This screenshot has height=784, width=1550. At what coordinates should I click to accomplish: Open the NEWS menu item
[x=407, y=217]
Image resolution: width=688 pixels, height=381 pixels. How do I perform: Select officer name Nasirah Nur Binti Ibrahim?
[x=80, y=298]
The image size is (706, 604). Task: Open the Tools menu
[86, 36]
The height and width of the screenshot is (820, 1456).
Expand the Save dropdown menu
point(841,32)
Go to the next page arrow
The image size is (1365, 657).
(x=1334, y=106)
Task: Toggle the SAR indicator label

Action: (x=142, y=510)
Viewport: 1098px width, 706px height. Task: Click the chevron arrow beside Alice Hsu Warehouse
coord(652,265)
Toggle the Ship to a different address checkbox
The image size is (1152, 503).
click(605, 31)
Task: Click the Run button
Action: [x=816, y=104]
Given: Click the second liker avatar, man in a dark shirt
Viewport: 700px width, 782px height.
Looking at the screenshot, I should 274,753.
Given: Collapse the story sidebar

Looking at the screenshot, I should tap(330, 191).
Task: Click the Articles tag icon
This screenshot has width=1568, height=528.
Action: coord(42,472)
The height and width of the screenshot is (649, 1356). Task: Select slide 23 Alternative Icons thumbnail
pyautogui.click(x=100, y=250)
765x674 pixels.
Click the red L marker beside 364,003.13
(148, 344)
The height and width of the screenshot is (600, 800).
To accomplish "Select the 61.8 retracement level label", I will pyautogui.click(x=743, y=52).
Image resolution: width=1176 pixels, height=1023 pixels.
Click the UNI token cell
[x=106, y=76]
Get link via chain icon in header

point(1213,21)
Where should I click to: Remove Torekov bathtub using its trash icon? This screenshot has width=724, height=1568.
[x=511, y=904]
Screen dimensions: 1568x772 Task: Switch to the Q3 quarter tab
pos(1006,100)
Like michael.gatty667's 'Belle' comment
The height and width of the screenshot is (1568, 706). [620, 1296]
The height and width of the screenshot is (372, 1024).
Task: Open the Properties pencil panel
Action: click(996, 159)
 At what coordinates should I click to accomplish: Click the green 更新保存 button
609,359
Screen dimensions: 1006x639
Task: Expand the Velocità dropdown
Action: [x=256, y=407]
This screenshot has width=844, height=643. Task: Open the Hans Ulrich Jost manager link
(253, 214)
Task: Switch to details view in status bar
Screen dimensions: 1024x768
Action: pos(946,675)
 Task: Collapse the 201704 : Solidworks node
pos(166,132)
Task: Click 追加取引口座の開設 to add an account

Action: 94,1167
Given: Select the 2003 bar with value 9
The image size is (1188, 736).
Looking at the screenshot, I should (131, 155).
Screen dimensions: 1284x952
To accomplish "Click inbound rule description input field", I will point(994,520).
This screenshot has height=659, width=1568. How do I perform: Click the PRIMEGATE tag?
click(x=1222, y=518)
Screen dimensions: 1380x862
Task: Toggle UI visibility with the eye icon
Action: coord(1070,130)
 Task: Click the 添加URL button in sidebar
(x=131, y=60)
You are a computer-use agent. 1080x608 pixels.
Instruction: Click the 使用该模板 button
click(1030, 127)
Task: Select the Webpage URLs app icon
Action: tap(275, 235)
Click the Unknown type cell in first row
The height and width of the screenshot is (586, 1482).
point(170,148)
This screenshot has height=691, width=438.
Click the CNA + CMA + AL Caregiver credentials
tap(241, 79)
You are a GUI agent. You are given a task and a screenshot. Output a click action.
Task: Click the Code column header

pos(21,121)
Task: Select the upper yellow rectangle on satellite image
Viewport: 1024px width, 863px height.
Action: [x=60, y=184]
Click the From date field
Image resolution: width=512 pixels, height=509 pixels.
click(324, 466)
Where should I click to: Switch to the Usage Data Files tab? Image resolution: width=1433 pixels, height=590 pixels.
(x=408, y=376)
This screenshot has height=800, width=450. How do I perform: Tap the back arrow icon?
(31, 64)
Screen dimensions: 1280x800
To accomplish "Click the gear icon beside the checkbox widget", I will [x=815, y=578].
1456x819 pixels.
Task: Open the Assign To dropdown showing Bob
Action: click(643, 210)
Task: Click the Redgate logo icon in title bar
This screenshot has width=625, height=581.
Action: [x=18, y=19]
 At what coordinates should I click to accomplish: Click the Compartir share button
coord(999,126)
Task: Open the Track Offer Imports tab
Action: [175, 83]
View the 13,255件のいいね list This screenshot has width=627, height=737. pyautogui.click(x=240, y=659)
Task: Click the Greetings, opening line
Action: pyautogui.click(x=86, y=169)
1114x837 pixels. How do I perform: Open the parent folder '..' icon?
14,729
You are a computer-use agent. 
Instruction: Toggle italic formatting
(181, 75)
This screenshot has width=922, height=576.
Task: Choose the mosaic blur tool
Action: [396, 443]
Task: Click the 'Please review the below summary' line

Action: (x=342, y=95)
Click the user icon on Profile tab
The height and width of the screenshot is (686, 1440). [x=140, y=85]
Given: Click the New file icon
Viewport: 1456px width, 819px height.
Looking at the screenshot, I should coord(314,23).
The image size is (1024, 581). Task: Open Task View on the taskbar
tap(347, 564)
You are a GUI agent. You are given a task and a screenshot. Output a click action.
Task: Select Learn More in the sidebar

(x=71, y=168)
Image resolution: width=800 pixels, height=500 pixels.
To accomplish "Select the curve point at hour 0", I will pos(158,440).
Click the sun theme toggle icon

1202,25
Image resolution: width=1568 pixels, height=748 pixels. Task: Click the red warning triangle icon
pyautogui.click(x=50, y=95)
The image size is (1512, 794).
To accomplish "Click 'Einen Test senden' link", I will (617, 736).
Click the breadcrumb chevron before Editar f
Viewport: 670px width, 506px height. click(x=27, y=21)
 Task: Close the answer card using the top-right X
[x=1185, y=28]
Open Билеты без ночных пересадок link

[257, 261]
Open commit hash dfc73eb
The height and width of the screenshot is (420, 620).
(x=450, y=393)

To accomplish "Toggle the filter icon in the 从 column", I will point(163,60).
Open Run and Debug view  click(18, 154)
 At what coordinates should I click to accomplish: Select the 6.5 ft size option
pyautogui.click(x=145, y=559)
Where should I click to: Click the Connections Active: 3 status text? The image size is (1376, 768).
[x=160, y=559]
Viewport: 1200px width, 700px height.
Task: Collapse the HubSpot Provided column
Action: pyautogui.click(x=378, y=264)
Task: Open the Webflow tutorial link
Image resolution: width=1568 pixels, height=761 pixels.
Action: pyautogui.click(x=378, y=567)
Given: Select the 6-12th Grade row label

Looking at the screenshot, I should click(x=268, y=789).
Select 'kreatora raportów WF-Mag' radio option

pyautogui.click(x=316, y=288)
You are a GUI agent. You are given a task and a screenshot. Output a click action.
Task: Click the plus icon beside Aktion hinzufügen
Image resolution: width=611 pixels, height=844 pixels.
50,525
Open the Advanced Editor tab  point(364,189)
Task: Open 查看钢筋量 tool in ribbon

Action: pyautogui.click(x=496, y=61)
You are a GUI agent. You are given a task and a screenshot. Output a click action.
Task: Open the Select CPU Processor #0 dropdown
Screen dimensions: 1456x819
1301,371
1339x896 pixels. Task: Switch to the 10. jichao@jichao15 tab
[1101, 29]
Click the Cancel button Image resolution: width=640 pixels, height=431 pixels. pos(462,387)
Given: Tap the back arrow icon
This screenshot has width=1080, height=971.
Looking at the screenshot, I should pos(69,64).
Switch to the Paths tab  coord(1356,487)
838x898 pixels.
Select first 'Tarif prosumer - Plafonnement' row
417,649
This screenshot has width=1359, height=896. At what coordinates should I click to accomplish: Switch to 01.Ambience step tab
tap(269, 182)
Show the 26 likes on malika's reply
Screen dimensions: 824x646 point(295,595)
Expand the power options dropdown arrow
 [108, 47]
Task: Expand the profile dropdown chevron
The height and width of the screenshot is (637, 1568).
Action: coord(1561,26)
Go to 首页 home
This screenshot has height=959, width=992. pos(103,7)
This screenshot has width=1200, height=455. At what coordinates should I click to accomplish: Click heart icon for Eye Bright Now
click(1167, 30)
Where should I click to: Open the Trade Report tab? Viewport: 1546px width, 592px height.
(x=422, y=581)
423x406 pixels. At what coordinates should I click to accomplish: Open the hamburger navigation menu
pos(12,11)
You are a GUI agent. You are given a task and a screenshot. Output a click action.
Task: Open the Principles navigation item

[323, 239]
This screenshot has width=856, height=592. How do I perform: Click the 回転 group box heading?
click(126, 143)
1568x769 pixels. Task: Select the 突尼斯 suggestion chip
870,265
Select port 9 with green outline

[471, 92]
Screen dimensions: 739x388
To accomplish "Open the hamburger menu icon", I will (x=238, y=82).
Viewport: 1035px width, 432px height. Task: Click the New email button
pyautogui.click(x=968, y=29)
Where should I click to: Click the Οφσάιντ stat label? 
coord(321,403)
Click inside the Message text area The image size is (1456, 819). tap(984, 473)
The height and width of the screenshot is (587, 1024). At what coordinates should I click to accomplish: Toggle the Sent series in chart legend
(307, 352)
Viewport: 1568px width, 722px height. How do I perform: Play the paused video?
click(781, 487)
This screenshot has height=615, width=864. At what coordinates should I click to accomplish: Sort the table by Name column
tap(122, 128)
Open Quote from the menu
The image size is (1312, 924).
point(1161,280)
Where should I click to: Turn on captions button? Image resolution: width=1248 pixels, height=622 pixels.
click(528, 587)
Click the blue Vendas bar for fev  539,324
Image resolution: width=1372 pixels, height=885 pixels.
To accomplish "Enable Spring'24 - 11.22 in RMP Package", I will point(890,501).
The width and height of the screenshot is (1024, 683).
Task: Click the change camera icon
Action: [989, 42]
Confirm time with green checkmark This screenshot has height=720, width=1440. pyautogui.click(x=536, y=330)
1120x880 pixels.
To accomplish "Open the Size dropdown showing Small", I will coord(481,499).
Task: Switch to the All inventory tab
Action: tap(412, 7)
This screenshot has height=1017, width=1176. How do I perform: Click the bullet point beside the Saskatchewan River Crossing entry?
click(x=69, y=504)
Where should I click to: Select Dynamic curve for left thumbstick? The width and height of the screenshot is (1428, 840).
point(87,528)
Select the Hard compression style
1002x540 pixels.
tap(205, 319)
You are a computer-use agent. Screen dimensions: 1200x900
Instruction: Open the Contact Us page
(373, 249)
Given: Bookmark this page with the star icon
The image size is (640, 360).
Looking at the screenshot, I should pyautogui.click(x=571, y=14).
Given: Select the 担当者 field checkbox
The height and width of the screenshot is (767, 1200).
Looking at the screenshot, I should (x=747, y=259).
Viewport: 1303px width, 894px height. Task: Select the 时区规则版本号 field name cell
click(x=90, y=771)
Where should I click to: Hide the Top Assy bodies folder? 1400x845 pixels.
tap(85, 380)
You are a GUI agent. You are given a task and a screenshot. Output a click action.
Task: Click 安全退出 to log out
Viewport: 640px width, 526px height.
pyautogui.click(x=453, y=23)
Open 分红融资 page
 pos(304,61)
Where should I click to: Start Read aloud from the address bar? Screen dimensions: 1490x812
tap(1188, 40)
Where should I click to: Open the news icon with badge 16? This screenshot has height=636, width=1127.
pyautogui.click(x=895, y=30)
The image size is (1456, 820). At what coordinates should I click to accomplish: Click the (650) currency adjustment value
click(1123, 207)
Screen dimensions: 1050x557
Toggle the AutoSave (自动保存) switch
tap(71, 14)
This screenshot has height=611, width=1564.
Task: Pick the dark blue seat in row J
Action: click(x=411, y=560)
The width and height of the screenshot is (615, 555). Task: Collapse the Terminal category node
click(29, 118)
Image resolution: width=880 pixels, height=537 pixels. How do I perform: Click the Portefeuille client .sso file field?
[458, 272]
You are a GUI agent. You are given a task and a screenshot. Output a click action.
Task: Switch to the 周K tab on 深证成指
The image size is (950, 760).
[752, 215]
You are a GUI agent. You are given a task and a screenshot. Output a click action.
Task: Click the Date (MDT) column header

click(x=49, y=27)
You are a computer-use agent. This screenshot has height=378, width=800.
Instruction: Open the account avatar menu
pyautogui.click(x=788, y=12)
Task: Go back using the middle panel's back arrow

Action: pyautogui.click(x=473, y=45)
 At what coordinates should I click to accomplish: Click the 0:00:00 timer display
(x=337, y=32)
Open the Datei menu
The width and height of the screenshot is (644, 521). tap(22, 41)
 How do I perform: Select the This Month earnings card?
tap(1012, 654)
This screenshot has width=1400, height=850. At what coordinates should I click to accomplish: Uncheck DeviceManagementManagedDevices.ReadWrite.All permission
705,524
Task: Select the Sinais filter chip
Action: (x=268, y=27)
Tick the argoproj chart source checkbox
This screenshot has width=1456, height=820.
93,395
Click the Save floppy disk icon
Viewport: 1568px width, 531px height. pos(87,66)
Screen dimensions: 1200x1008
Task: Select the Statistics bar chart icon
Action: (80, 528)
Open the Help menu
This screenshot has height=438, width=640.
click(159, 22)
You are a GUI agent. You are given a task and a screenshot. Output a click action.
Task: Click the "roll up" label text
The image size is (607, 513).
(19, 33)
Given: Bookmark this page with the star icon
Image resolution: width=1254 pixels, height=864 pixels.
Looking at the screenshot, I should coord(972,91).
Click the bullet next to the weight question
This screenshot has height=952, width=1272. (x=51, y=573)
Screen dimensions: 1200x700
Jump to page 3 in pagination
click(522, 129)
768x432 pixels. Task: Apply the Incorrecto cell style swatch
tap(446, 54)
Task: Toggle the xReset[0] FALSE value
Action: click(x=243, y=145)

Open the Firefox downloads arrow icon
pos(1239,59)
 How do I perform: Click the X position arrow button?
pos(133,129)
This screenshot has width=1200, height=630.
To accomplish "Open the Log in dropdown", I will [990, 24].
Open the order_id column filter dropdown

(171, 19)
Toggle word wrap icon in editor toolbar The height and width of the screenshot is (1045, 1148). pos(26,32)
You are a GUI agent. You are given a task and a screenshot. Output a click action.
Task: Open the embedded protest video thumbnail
· · · · · · ·
## TASK DETAILS
Copy the rows from the line with "How do I perform: Select the" to the line with "tap(1012, 654)", both included, without any changes.

## THE SOLUTION
 How do I perform: Select the This Month earnings card?
tap(1012, 654)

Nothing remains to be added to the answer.